Note: In the example below, I am deploying TCE Management Cluster to a VMware Cloud on AWS environment but this can also be used with a traditional vSphere on-premises environment.
tanzu mc create -f tce-mgmt-cluster-example.yaml
Step 6 - Deploy a TCE Workload Cluster if you have not already. A minimum of 3 x Control Plane and 3 x Worker Node is recommended with at least 4 vCPU and 8GB of memory. You can refer to the following tce-workload-cluster-sample.yaml example and modify based on your environment.
Note: In the example below, I am deploying TCE Workload Cluster to a VMware Cloud on AWS environment but this can also be used with a traditional vSphere on-premises environment.
tanzu cluster create -f tce-workload-cluster-example.yaml
Step 7 - Next, we need to pause and delete the existing kapp-controller in the TCE Management Cluster or else it will revert changes when installing TAP in our TCE Workload Cluster. The example below assumes TCE Workload Cluster is named tce-wl-01, if it is different, please modify based on your environment.
kubectl config use-context tce-mgmt-admin@tce-mgmt kubectl patch app/tce-wl-01-kapp-controller -n default -p '{"spec":{"paused":true}}' --type=merge
Step 8 - Change into the TCE Workload Cluster context and then delete the existing kapp-controller deployment and deploy the latest kapp-controller (v0.29.0 as of writing this blog post).

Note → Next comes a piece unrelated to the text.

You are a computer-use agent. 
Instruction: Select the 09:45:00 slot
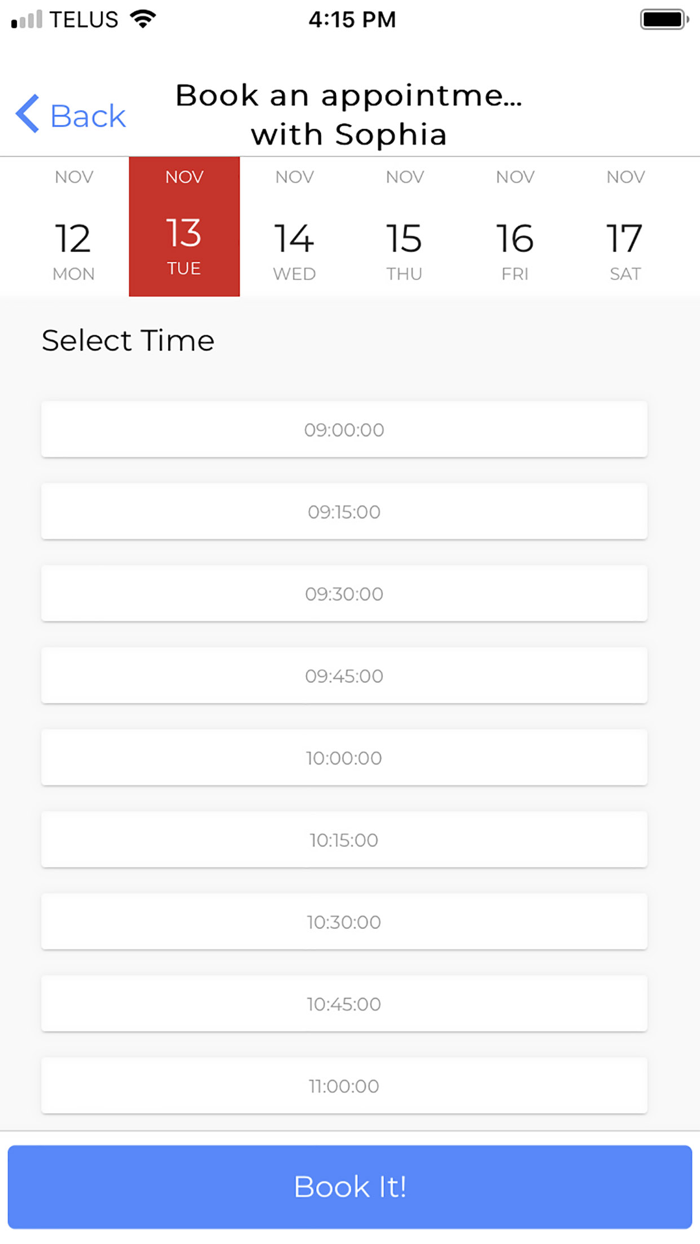(x=344, y=676)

tanzu cluster kubeconfig get tce-wl-01 --admin kubectl config use-context tce-wl-01-admin@tce-wl-01 kubectl delete deployment kapp-controller -n tkg-system kubectl apply -f https://github.com/vmware-tanzu/carvel-kapp-controller/releases/download/v0.29.0/release.yml
Step 9 - Disable the default Pod Security Policy (PSP).

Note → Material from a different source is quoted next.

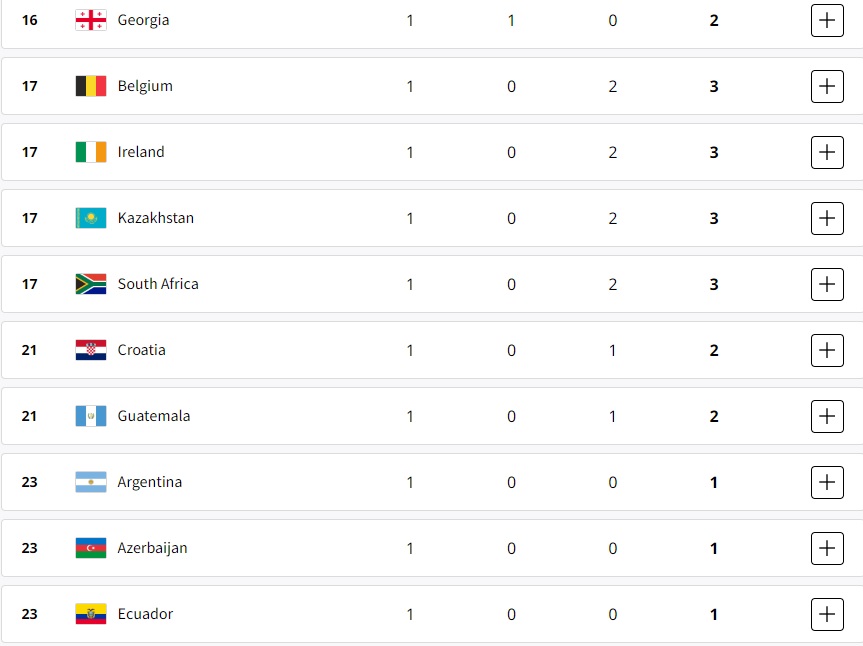Expand Georgia's medal details with plus button
The height and width of the screenshot is (646, 863).
point(827,20)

kubectl apply -f disable_psp.yaml
Step 10 - Install Carvel secretgen-controller which is required for TAP.
kubectl create ns secretgen-controller kubectl apply -f https://github.com/vmware-tanzu/carvel-secretgen-controller/releases/latest/download/release.yml
Step 10 - Setup the required environment variables that will be used to install TAP, which will also be referenced later during the deployment. You will need to replace the values in both INSTALL_REGISTRY_USERNAME and INSTALL_REGISTRY_PASSWORD with the username and password you use to log into Tanzu Network.
export INSTALL_BUNDLE=registry.tanzu.vmware.com/tanzu-cluster-essentials/cluster-essentials-bundle@sha256:82dfaf70656b54dcba0d4def85ccae1578ff27054e7533d08320244af7fb0343 export INSTALL_REGISTRY_HOSTNAME=registry.tanzu.vmware.com export INSTALL_REGISTRY_USERNAME='TANZU-NET-USER' export INSTALL_REGISTRY_PASSWORD='TANZU-NET-PASSWORD'
Step 11 - Create a TAP registry secret that will be used when installing packages from TAP and then add the current TAP 1.0 repository.

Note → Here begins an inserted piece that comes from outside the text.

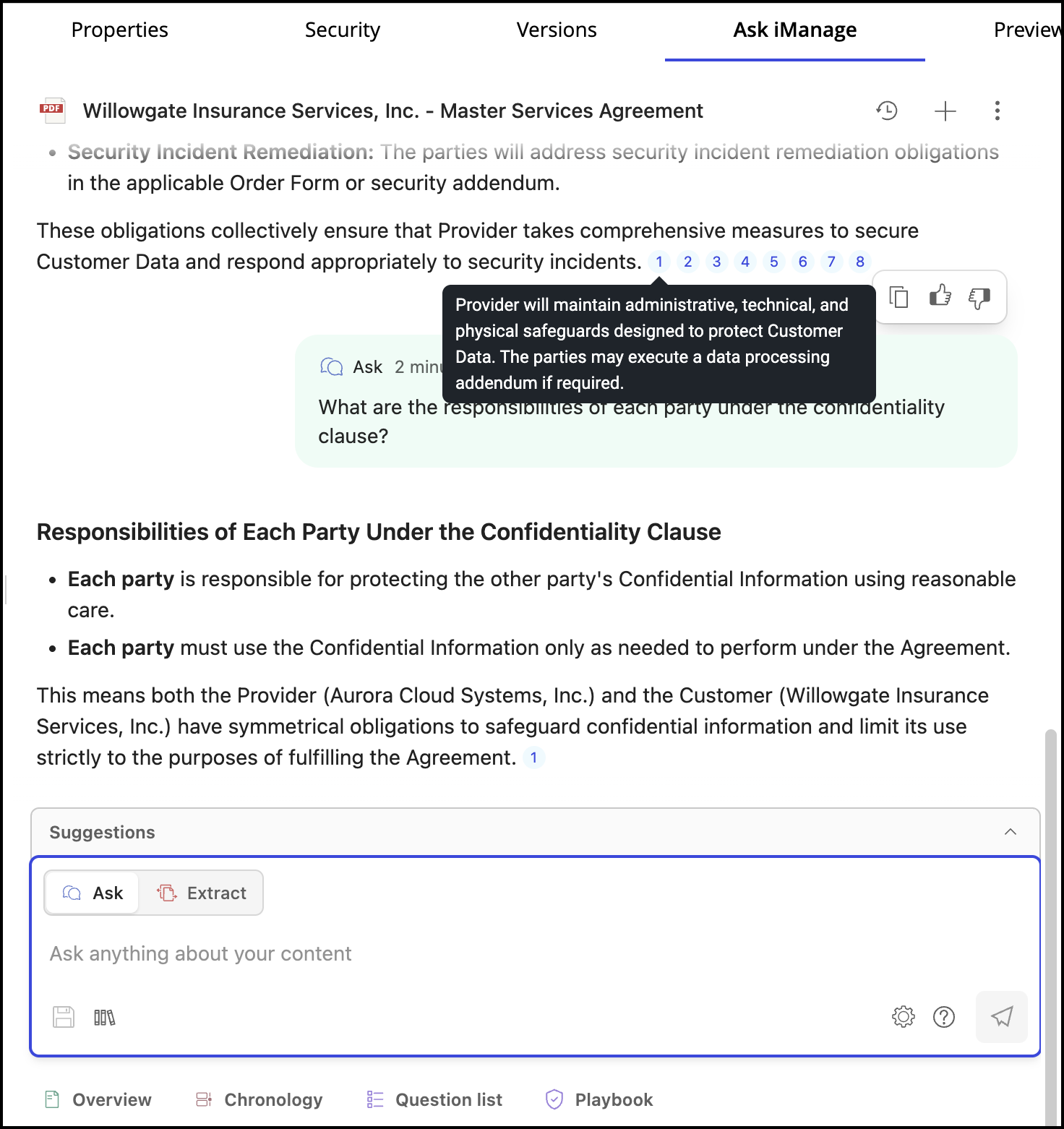
Task: Open citation reference number 5
Action: (x=774, y=262)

kubectl create ns tap-install tanzu secret registry add tap-registry \ --username ${INSTALL_REGISTRY_USERNAME} --password ${INSTALL_REGISTRY_PASSWORD} \ --server ${INSTALL_REGISTRY_HOSTNAME} \ --export-to-all-namespaces --yes --namespace tap-install tanzu package repository add tanzu-tap-repository \ --url registry.tanzu.vmware.com/tanzu-application-platform/tap-packages:1.0.0 \ --namespace tap-install
To confirm that everything was configured correctly, you can run the following command and to ensure the status shows reconcile succeeded.
tanzu package repository get tanzu-tap-repository --namespace tap-install
Step 12 - Install the CNR 1.1.0 package using the basic values file (cnr-values.yaml).
tanzu package install cloud-native-runtimes -p cnrs.tanzu.vmware.com -v 1.1.0 -n tap-install -f cnr-values.yaml --poll-timeout 40m
Note: Depending on the available resources, it is possible that the timeout value may be reached before all CNR packages are installed and running. If this happens, you can retry operation.
Step 13 - Install the remainder dependencies (RabbitMQ Operator, Cert Manager & Messaging Topology Operator) for CNR.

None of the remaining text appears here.